For robotic versus MIS, there were 58 studies (21 RCTs and 37 prospective studies), which were published between 2001 and 2014 (Table 2). Taking into account all studies, the robotic and MIS groups consisted of 1991 and 2310 patients, respectively. Sample sizes ranged from 12 to 390. The surgical robots used were the dVSS, ZRSS, Mona (Intuitive Surgical), and Sensei® Robotic Catheter System (Hansen Medical Inc., Mountain View, California, USA).

Risk of bias assessment

All included articles were assessed for the quality of their methodology. Of note, all 31 RCT articles suffered from a high risk of bias because they all showed a high risk of bias in the performance bias domain (Fig. 3). This was primarily due to the lack of surgeon blinding, which is unlikely to be possible in clinical trials of robotic surgery. As perioperative outcomes are especially vulnerable to performance bias, this risk was judged to be high. The subject of patient blinding, which is difficult in surgical trials but potentially feasible [24], was frequently unaddressed or unreported by authors. Most RCTs showed low risk of attrition bias, with complete perioperative outcome data. In many trials, however, the risk of bias related to sequence generation, allocation concealment, blinding of outcome assessor, and selective reporting was unclear, as sufficient information was not available due to poor reporting.

Fig. 3
figure 3

Risk of bias graphs of randomised controlled trials comparing robotic versus open surgery (above) and robotic versus minimally invasive surgery (below)

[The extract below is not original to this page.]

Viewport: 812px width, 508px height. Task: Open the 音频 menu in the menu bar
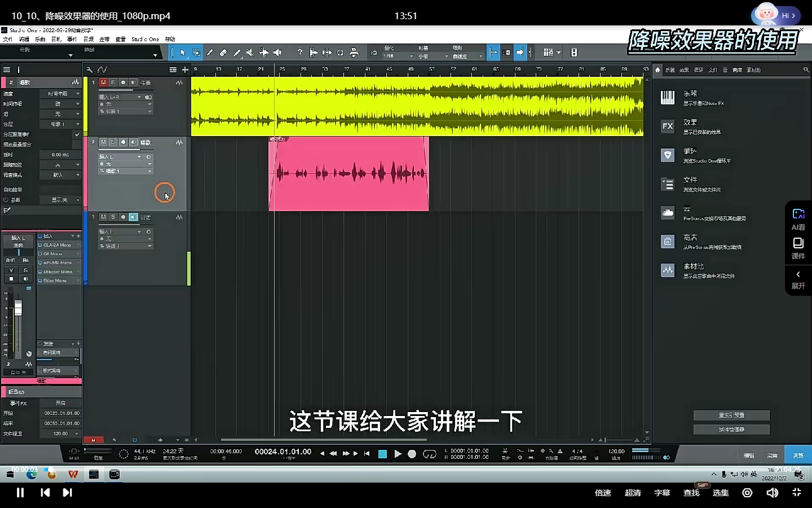pyautogui.click(x=89, y=39)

Of 68 articles of non-randomised prospective design, 55 (80.9 %) were of “higher” quality (Tables 3, 4). All prospective studies met the criteria for ascertainment of exposure, absence of outcome at the start of study, outcome assessment, and duration of follow-up. Most prospective studies also selected their control cohort from the same community as the robotic cohort and showed adequate follow-up. Many of them suffered from poor comparability, as expected from the lack of randomisation where selection bias is a caveat. In some cases, the representativeness of the robotic cohort in the community was felt not be adequate.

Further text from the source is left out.